(Entries provided)

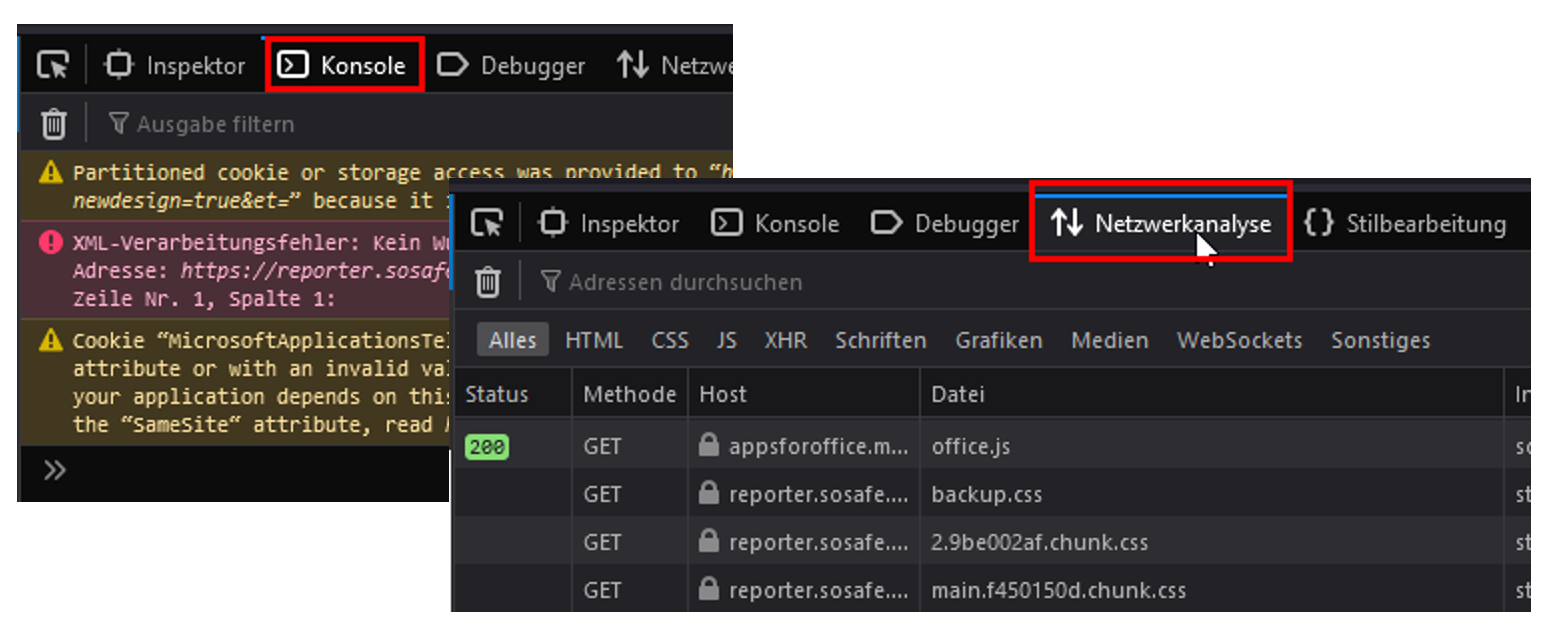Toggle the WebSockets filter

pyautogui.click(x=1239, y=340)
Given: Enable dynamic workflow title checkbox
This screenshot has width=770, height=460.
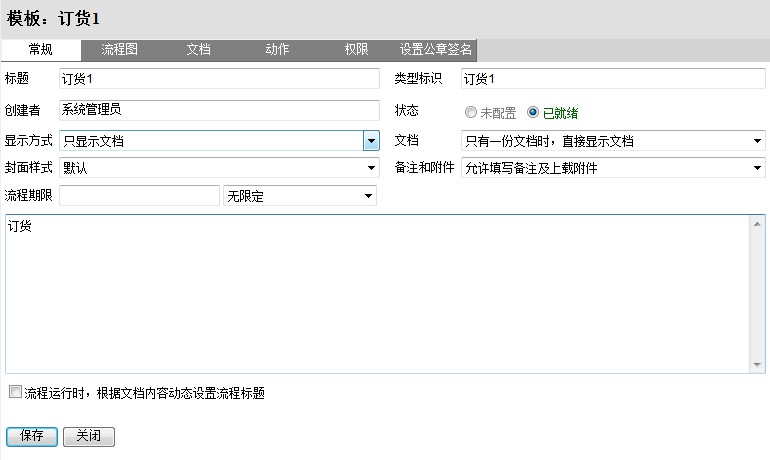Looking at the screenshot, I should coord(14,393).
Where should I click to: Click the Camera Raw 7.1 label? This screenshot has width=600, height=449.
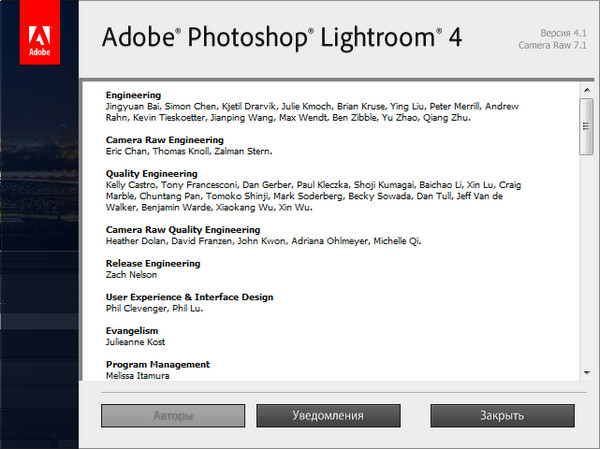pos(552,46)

(End Entries provided)

● **Task item**: Pictures are skipped here. Print exactly, and only, the lines from the one holding "This screenshot has width=770, height=460." through the final line of the material above, both ends included.

● **Task response**:
This screenshot has width=770, height=460.
Looking at the screenshot, I should coord(14,393).
Where should I click to: Click the Camera Raw 7.1 label? This screenshot has width=600, height=449.
pos(552,46)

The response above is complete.